W Puławach powstaje kolejny sklep z dopalaczami. To już trzeci punkt tego typu, jaki otwarto w Puławach w ciągu ostatnich kilku miesięcy. W pobliżu nowego punktu przy skrzyżowaniu ul. Piłsudskiego i Piaskowej dziś po południu będą pikietować miejscowi radni.
.
– Według nauczycieli uczniowie coraz częściej sięgają po dopalacze Kolejny sklep z używkami oznacza, że zjawisko przybierze na sile – uważa Michał Sadura, radny Platformy Obywatelskiej, organizator pikiety.
Od godz. 16.30 radni zamierzają pikietować w miejscu powstania nowego sklepu sieci DOPALACZE.COM przy skrzyżowaniu ul. Piłsudskiego i Piaskowej.
– Domagamy się też od prezydenta miasta, by przy skrzyżowaniu ulic umieścić kolejną kamerę monitoringu. Złożyłem już do prezydenta interpelację w tej sprawie. – dodaje radny Sadura.
Zdaniem radnych, monitoring zniechęcałby młodych ludzi do kupowani używek. – Przygotowaliśmy ulotki uczulające mieszkańców Puław na to, by zainteresowali się, czy najmłodsi z ich otoczenia nie sięgają po dopalacze. Podczas pikiety przed sklepem obrysujemy sylwetki postaci, leżących na chodnikach po zażyciu suplementów – zapowiada.
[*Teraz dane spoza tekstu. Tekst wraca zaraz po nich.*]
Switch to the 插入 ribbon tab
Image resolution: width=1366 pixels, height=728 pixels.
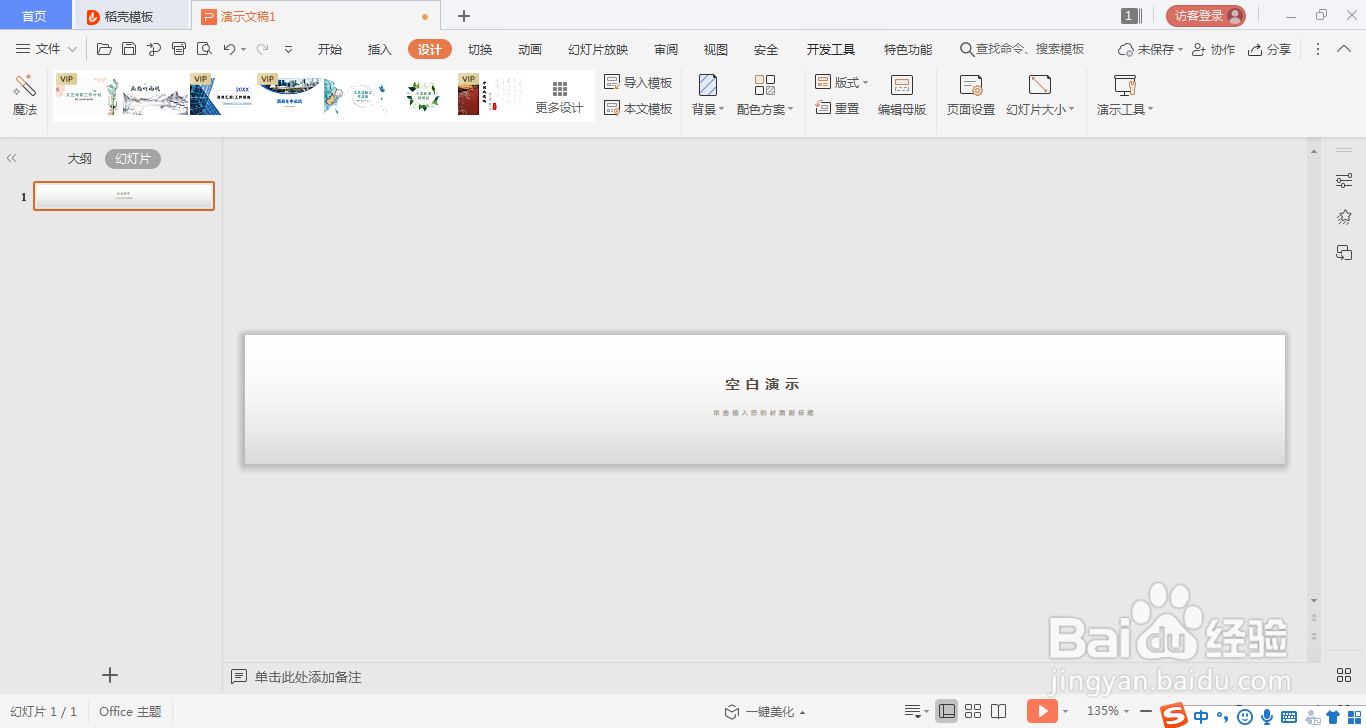(x=378, y=48)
Na tym nie koniec walki. – Zamierzamy interweniować w sanepidzie, inspekcji pracy oraz inspekcji handlowej, by skłonić ich do regularnej kontroli sklepów – podkreśla Michał Sadura.
Jeszcze w tym tygodniu z ministrem zdrowia Ewą Kopacz na temat dopalaczy będzie rozmawiał Włodzimierz Karpiński, poseł PO z Puław.
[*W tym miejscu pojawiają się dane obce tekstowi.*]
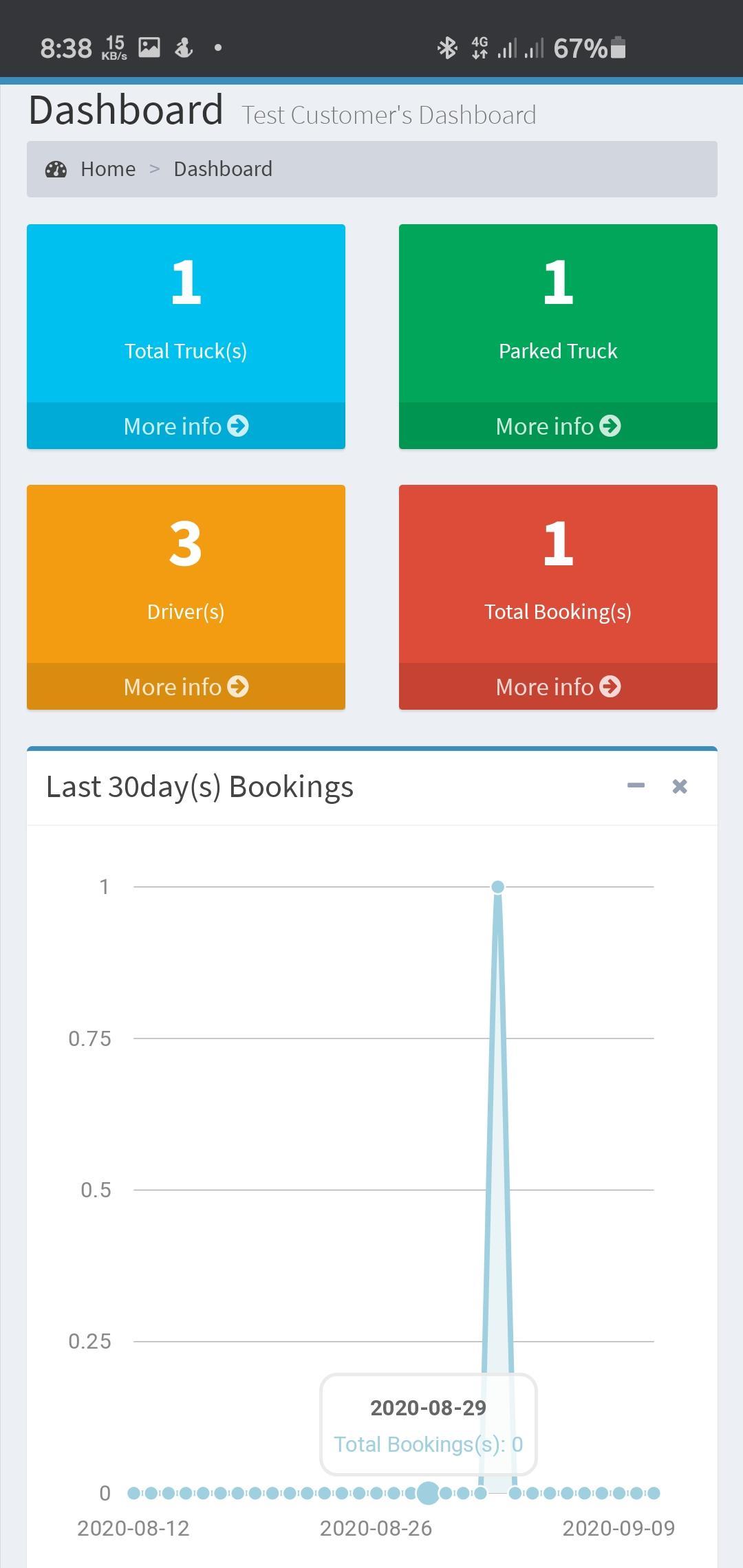
Task: Click arrow icon on Total Booking(s) card
Action: pyautogui.click(x=610, y=686)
– Ministerstwo zapowiada, że wkrótce zaktualizuje listę dopalaczy, na której znajdzie się więcej specyfików. Jesteśmy po wstępnych ustaleniach – potwierdza Włodzimierz Karpiński.
Działania popiera poseł Prawa i Sprawiedliwości, Wojciech Żukowski. – Wciąż niewiele osób zdaje sobie sprawę z tego, że dopalacze są substancjami uzależniającymi – mówi.
W całym kraju trwają kontrole sklepów z dopalaczami. – W Lublinie zakończą się za kilka miesięcy – informuje Paweł Policzkiewicz, dyrektor lubelskiego sanepidu.
Do tej pory decyzją sanepidu ze sprzedaży wycofano jedenaście suplementów diety.